Allow acessing DynamicSprite data as array

adventuregamestudio / ags

AGS editor and engine source code

Other

695 stars 159 forks source link

Allow acessing DynamicSprite data as array #1997

Open ericoporto opened 1 year ago

ericoporto commented 1 year ago

Describe the problem I have previously had the need to access data of individual pixels in sprites in AGS, either because images are convenient when storing information (I rented a boat Height Maps or Galleys maps), or because I wanted some particular effect (normal maps). GetPixel and SetPixel methods are unfortunately slow for this - even if they didn't had boundary checks or vtables, it's still a per pixel call to an "external" function, so there will be some overhead - so you can only do few thousand (~2048) GetPixel per frame, without causing slowdowns, requiring one to divide the load. Writing pixel information is even slower. Pixel manipulation could also produce graphic effects (a better distfx)!

Suggested change It would be nice to retrieve the bitmap data from inside the DynamicSprite (or Surface?) directly as an array. Though, in AGS, dynamic arrays must have headers, and cannot point to any random memory.

If we want to have only reads, maybe as a copy, optionally copying them back on "Release" call, or some kind of SetPixelsBack call.
- this may be easier to code
if we want it to be read and written, and written fast, the array could be the data itself, with shared ownership.
- it is possible to avoid extra dereferencing, and possible to give out raw pointer to script vm too, as dynamic objects are already stored in pairs of data address / manager, and manager can be an object itself.
- there will be a little extra memory for allocation
- there may be ways of optimizing this by using memory pools or allocating dynamicobject class and array data on the same buffer.

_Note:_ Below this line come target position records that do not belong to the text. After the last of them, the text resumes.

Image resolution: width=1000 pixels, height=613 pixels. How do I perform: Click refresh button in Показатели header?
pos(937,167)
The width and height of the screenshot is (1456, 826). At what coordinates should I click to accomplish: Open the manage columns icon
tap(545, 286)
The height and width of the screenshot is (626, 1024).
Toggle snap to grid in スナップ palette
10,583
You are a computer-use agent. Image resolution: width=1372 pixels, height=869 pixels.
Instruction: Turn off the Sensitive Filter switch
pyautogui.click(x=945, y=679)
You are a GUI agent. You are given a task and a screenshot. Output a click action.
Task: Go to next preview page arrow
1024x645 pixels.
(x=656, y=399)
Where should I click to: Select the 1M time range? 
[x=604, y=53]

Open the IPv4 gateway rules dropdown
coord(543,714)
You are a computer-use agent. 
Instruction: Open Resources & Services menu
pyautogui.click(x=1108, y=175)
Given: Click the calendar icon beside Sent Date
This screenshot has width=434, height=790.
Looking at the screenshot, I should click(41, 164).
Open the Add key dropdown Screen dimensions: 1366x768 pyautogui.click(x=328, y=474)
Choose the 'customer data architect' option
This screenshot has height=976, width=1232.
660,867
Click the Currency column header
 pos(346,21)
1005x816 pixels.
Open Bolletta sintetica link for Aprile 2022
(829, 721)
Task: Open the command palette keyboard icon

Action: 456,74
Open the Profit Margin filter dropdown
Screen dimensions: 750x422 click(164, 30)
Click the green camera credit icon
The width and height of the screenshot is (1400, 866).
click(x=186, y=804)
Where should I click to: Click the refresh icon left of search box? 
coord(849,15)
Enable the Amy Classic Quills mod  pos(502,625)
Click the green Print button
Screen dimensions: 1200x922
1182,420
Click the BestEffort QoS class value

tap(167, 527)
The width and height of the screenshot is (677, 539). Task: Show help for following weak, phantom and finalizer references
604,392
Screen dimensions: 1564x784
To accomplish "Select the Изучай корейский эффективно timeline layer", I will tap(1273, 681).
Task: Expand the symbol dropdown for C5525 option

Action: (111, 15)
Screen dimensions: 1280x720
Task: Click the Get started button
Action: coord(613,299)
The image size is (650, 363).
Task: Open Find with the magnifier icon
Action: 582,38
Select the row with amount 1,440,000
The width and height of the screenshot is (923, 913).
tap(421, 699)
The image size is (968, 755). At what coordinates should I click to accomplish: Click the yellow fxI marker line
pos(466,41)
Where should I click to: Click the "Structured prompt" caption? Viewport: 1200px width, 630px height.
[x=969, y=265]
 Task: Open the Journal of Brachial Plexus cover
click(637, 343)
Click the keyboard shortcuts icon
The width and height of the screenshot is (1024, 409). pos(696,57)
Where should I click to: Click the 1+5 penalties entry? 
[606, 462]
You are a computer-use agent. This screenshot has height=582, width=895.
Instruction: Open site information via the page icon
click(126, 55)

The API for this could be, depending on either convenience or going for the more generic solution, something like

import char[] GetPixelArray(); // if we are talking about 32-bit color, this retrieves per color component (4 * w * h)
import short[] GetPixelArray16(); // classic ags color is 16-bit
import int[] GetPixelArray32();

I talked previously about t his with @ivan-mogilko , I hope I added the things mentioned correctly! It's possibly necessary to observe #1980 when implementing this.

ivan-mogilko commented 1 year ago

To clarify about DynamicArray a bit; I thought it's possible to make it wrap any random memory, and mark as "shared", so that it won't delete that data on disposal. The issue with DynamicArray currently is that it allocates meta data along with the elements on a single buffer. So it goes like [HEADER][ELEMENTS] in memory.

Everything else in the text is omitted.